I shall be in Dublin on Tuesday evening, and shall sleep at Morrison's that night, returning here next day.
From these quarries at Arklow Parnell supplied the Dublin Corporation with "setts" for many of the streets in Dublin. These setts (granite, pavement kerbing) were not turned out quickly enough by his men at first, so he tried the experiment of giving the men a share in the profits, and this he found answered well in keeping the supply up to the demand of the corporation.
Some of the polished granite work turned out by his men was beautiful, and a heavy granite garden vase and a Celtic cross appeared in the London (Irish) Exhibition and also in the Cork Exhibition.
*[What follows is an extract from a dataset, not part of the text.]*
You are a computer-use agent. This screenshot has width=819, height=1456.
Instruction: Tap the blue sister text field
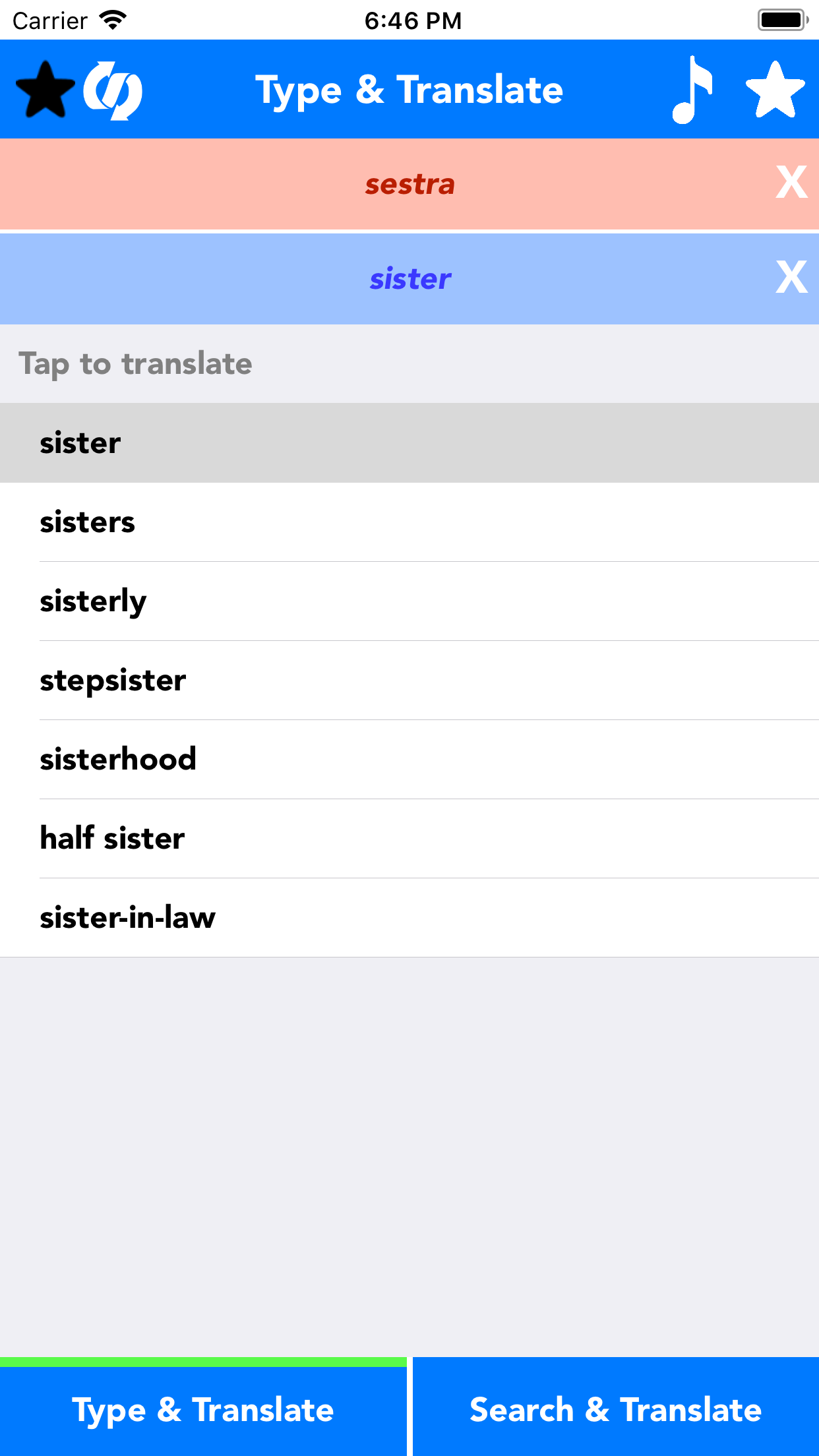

1882-83 was a very anxious time for me, and the nervous tension caused by the agitation in the political world and the continual threatenings of violence, intrigue, and physical force, made privately to Parnell, against him and others, was so great that, by the end of '83, if I had not had my lover's health to care for I should myself have broken down altogether. As it was, there were days when the slightest sound or movement was an agony to me in the throes of neuralgia brought on by the overstrain of the nerves. But for his sake I concealed my misery of pain as well as I could, and in so doing won back a measure of health for myself, which would perhaps have been lost to me had I been able to give way to my "nerves."
During this time I attended the sittings of the House as often as I was able, going up to town as soon as I could leave my aunt for the night, so that I might hear Parnell if he spoke, and in any case drive home with him. We always drove home in a hansom cab, as we both loved the cool of the night or of the early morning air.
During these anxious days I did not let Parnell have one-half of the threatening and other worrying letters he received. He brought me his letters and parcels from the House, and from a London address he had, to be sorted out. I gave him those for his secretary's answering, any personal ones I thought he would wish to see, and just as many "threats" as I thought would make him a little careful of himself for my sake. The bulk of the "warnings," threats of murder, and invitations to murder I kept to myself, fearing that he would worry himself on my account and object to my continual "shadowing" of him, which I considered his chief protection. He always carried a revolver in his pocket during this time, and insisted on my being similarly provided when I drove home with him at night.
These precautions may appear fantastic in these later sober times, but they were very necessary during that time of lawlessness and unrest in Ireland, when the prophecy made by Parnell to me ere he finally decided to leave Kilmainham on the Treaty had become fact: "If I turn to the Government I turn away from them—and then?"
The force of his personality was carrying him through the seething of the baffled hatred he would not use, but not without a danger so real and so acute that many a time I was tempted to throw his honour to the winds and implore from the Government the protection he would have died rather than ask for himself. But I held on to the end till the sheer force of his dauntless courage and proud will broke down the secret intrigue of spleen that, held by him back from England's governance, would have revenged itself upon the holding hand, had it dared.
There was a lonely part of the road between London and Eltham after going through Lee, over a common where, to the right, was a deep ditch, and, beyond, the land of (the late) Mr. Blenkiorn, breeder of racehorses. There were no houses near in those days, and on moonlight nights we could see a long way on each side of a rather desolate bit of country. The moon which gave light also gave shadows, and more than once from some way off we saw the shadow of a man running behind the hedge on the way we had to pass. I always took the side of the hansom near the park, as I thought it would conceal to some degree the fact of Parnell's being there. I knew, too, that the fact of my being a woman was still some little protection, but I took the precaution of telling the driver to drive quickly and not stop for anyone at any lonely point in the road. Once, to my horror, when we were nearly over the common, I saw a man rise from the ditch and the glint of steel in the moonlight. The man driving saw it, too, and, with a lurch that threw us forward in the cab, he lashed his horse into a gallop. I could just see that the man threw up his arms as he staggered backwards into the ditch and a shot rang out; but nothing dreadful had happened after all. The man had obviously slipped as he sprang up the bank, and, in throwing up his arms to recover his balance, his pistol had gone off—for neither of ours had been discharged. So this exciting drive had no more serious consequences than the rather heavy price of the cabman's putting up in the village till day brought him renewed confidence in the safety of the London road.
Sometimes after a late sitting Parnell and I would get some coffee at the early coffee stalls for workmen on the way from London. In the early morning half-light, when the day was just beginning to break, we loved to watch drowsy London rubbing the sleep from her eyes, hastening her labouring sons upon their way to ease the later waking of their luxurious brothers. Parnell was always interested in manual labourers; he loved to watch them at work, and he liked to talk to them of their work and of their homes. A man with a hammer or a pick-axe was almost an irresistible attraction to him, and he would often get me to stand and watch the men engaged on a road or harbour work.